Fig. 5: Machine learning-driven discovery of key proteins for predicting the response to csDMARDs treatment.

a Volcano plot of DEPs between response and no response to MTX + LEF treatment (two-sided Student’s t test, p < 0.05). Y = response, N = no response. Enrichment analysis of upregulated (b) and downregulated (c) proteins in response vs no response to MTX + LEF treatment (two-sided Fisher’s exact test, p < 0.05). d Volcano plot of DEPs between response and no response to MTX + HCQ treatment (two-sided Student’s t test, p < 0.05). Y = response, N = no response. Enrichment analysis of upregulated (e) and downregulated (f) proteins in response vs no response to MTX + HCQ treatment (two-sided Fisher’s exact test, p < 0.05). LASSO regression analysis showing the contribution of DEPs to treatment response prediction in the MTX + LEF (g) and MTX + HCQ (h) groups.
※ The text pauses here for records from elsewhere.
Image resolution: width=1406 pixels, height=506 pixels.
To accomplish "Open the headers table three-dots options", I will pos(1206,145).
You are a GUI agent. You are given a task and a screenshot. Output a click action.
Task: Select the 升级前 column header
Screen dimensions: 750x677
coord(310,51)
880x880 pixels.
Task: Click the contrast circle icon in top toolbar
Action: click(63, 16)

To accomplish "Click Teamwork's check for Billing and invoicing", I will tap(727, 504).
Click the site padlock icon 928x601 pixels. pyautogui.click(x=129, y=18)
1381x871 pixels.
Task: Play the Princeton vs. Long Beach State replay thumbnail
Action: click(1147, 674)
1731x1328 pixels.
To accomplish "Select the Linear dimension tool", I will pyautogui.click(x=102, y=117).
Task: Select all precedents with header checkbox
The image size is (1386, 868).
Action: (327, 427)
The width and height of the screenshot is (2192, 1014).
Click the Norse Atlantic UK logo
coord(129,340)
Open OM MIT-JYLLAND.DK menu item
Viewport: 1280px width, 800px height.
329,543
ROC curves illustrating the predictive performance of the LASSO model for MTX + LEF (i) and MTX + HCQ (j) responses, using the top 5 or 2 proteins, respectively, in both the training (left) and testing (right) sets, with 10-fold cross-validation repeated 100 times. k ROC curve showing model performance after integrating protein levels measured by ELISA. The confusion matrix displays sensitivity and specificity at the optimal cutoff for the MTX + LEF (left) and MTX + HCQ (right) groups. Source data are provided as a Source Data file.